Businesses enter into contracts with the expectation that the terms of the contract will be fulfilled. Yet contract parties often fail to perform according to the letter of the contracts that obligate them to perform. North Carolina’s legal system offers a remedy for parties who have been hurt by a failure to respect a contract. This blog post will provide a quick overview of what happens when a breach of contract is alleged.
Let’s say one party makes a contract to purchase a load of lumber to be delivered on Monday morning. Monday morning rolls around and the seller arrives with the lumber. The buyer inspects it and sees that the agreed-upon amount and quality of lumber is there. The buyer then tenders the agreed-upon amount of money to the seller. The contract has been satisfied and no breach of contract has happened.
If one or more contract conditions are not fulfilled, however, the contract is said to be breached. So if the seller arrives later than Monday morning or does not bring the agreed-upon amount and quality of lumber, the seller has breached the contract. Similarly, if the buyer does not provide the agreed-upon amount of money, the buyer has breached the contract.

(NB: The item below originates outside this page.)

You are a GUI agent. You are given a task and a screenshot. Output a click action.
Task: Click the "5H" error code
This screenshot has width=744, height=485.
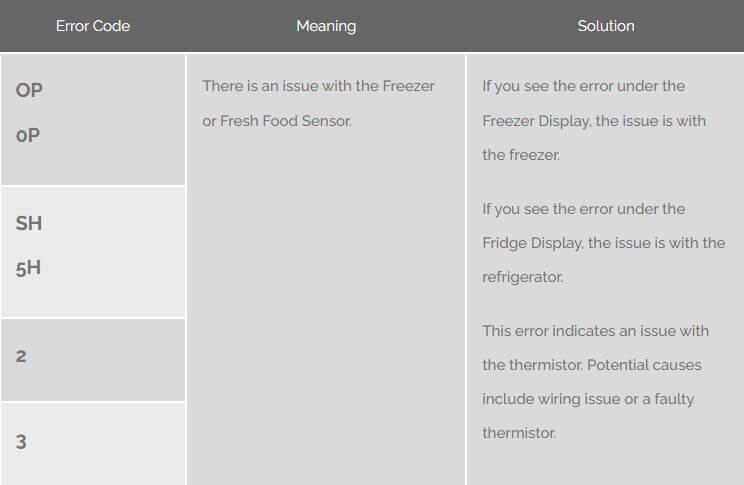28,267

Just because a contract has been breached does not mean that the non-breaching party will win a lawsuit against the breaching party. North Carolina business law requires that breaches be material in order for the non-breaching party to have a viable claim. For example, if our buyer does not plan to use the lumber until Tuesday and does not stipulate that time was of the essence in the contract, a court may determine that it is not a material breach if the lumber is delivered Monday afternoon.